Skipping meals, even if you don’t think you feel hungry, also sets you up for later binge eating.
The goal is to eat enough food to feel comfortably full and satisfied at regular intervals throughout the day. Most people can’t go more than about 5 hours between meals without triggering primal, ravenous, biological hunger.
2. Reject Toxic Diet Culture
There are decades of research that shows that diets don’t work long term and that they can negatively affect mental, physical, and emotional health.
Trying to adhere to a long list of “good” and “bad” foods sets you up for failure. It might sound counterintuitive, but unconditional permission to eat any food will give you a more peaceful and healthy relationship with food.

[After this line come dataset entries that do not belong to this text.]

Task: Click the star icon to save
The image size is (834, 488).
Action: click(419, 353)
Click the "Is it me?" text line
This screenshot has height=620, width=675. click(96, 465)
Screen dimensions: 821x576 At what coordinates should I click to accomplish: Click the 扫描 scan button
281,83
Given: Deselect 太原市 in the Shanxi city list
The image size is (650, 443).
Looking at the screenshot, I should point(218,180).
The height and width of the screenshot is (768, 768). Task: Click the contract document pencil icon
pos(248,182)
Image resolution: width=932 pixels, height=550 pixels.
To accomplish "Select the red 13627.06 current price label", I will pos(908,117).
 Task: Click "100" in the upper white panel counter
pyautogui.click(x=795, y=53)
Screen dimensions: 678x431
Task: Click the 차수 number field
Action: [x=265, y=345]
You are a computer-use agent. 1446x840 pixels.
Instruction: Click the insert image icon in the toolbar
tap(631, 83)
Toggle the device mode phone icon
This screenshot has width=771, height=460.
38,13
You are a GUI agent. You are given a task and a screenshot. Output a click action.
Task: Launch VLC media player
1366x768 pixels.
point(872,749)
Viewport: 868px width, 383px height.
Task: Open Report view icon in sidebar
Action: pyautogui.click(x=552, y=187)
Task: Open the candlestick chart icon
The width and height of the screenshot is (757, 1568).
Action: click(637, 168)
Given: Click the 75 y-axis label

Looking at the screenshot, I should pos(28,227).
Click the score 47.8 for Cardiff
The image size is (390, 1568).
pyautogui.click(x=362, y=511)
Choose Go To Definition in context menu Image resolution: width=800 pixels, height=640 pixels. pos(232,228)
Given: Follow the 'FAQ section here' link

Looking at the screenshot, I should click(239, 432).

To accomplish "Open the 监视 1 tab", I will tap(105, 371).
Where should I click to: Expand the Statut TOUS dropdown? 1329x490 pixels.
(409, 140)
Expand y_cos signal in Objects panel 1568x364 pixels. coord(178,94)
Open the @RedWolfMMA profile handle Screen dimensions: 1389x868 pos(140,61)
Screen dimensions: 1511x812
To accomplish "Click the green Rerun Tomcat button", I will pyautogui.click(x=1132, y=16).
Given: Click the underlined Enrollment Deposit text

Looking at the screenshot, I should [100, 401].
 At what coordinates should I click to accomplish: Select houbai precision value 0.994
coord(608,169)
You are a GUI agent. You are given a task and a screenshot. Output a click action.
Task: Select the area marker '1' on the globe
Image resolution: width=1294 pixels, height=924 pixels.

Dieting erodes your trust in your body’s internal cues, or interoceptive awareness. Despite all of the diet and weight loss advice out there, the best guide for what, when, and how much to eat is your own body.
3. Practice Self-Care
I am not talking bubble baths and skincare here, though those are nice too. Self-care is literally, what you need to do to take care of your human form, like:
Resting and sleeping
Moving your body in ways that feel good
Connecting with others
Allowing time to reflect
Eating regular meals and snacks (see how I snuck that in twice!)
Managing stress
Practicing self-compassion
Intuitive Eating for Binge Eating
The three steps mentioned above incorporate the 10 principles of Intuitive Eating. Intuitive eating has been associated with lower levels of binge eating, emotional eating, and disordered eating. Best part? Anyone can learn to eat intuitively.
The information provided is for educational and informational purposes only. It is not intended to be medical advice or to diagnosis, treat, cure or prevent any disease. This information does not replace a one-on-one relationship with a physician or healthcare professional. Dietary changes and/or the taking of nutritional supplements may have differing effects on individuals.